- EXERCISES TO COMPLETE
A) Using the answer on brute-force loops, decide whether each statement agrees with it. Reply yes or no and quote the deciding words.
(i) Compilers usually turn simple source like this into truly efficient code.
(ii) L2 cache is often 256K on older CPUs.
(iii) Plain portable C can take full advantage of SIMD brute force.
B) According to the answer on brute-force loops, what decides whether building index data structures is worth it? Answer in one to three sentences.
C) Answer these from the answer on brute-force loops, one per line:
(i) Which header files does the author name for non-portable C?
(ii) How many bytes at once can modern CPUs compare with SIMD brute force?
(iii) How large is L2 cache on some recent x86 CPUs?

- PASSAGE GIVEN
Return to Revisions

4 of 14

Remove duplicated word

edited Jan 22, 2024 at 8:01

88.4k
14
104
327

(This isn't so much a code-review as what I was going to comment on other answers that mentioned optimized asm libc implementation of memchr and so on. And/or how I'd go about solving it, especially in non-portable C that could use <immintrin.h> or <arm_neon.h>. It's disappointing that compilers are almost completely unable to make truly efficient code from simple source like yours for simple problems like these.)

Performance of brute-force loops

There's no portable way with C to take full advantage of the SIMD brute force modern CPUs can apply to problems like this, comparing 16 or 32 bytes at once and doing one test/branch to check for any matches. For non-huge problems, carefully applied brute-force should be very good, like for strings that stay hot in L2 cache. (often 256K on older CPUs, 1M or larger on some recent x86). You have the option of building some index data structures, but depending on typical queries (how far we have to scan to get a match), it might not be worth it if we could write a program that was anywhere near as good as what we could do with x86 AVX2 or AArch64 ASIMD intrinsics (or hand-written asm).

- DATA EXTRACT
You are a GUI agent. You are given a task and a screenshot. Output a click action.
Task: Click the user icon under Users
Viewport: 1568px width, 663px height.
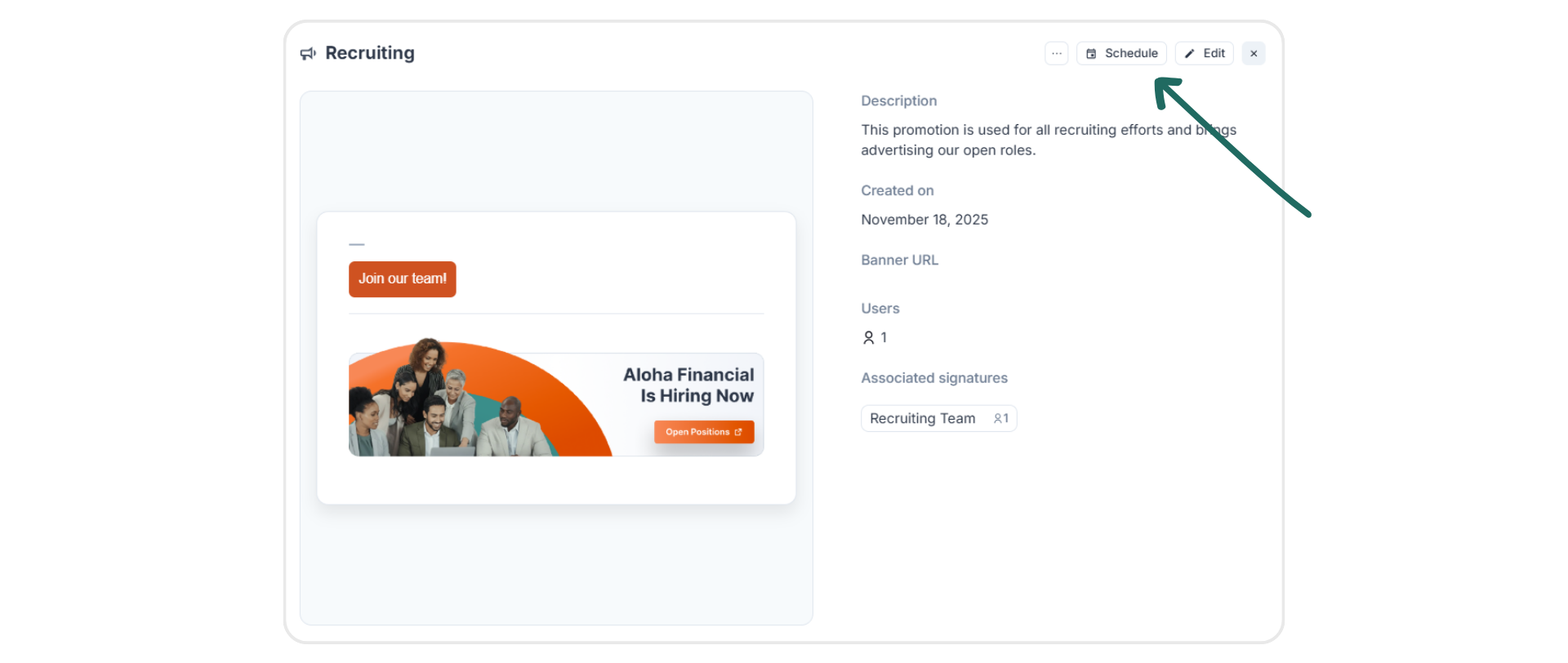point(869,337)
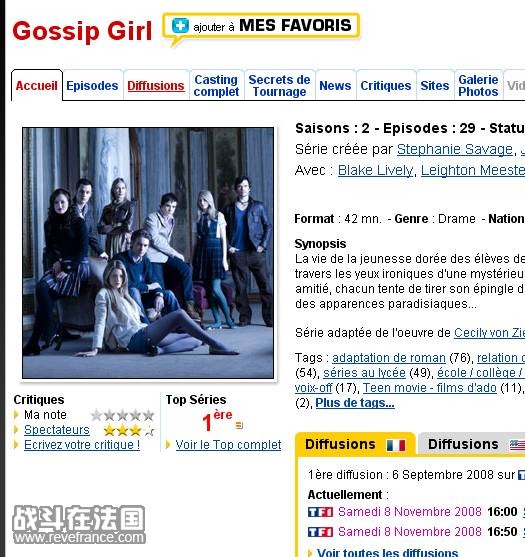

- ANSWERS TO THE TASKS
A)
(i) No: "It's disappointing that compilers are almost completely unable to make truly efficient code from simple source like yours"
(ii) Yes: "often 256K on older CPUs"
(iii) No: "There's no portable way with C to take full advantage of the SIMD brute force"

B) It depends on the typical queries, meaning how far the program has to scan to reach a match. Building an index might not be worth it if a program could come anywhere near what x86 AVX2 or AArch64 ASIMD intrinsics, or hand-written asm, can do.

C)
(i) <immintrin.h> or <arm_neon.h>
(ii) 16 or 32 bytes
(iii) 1M or larger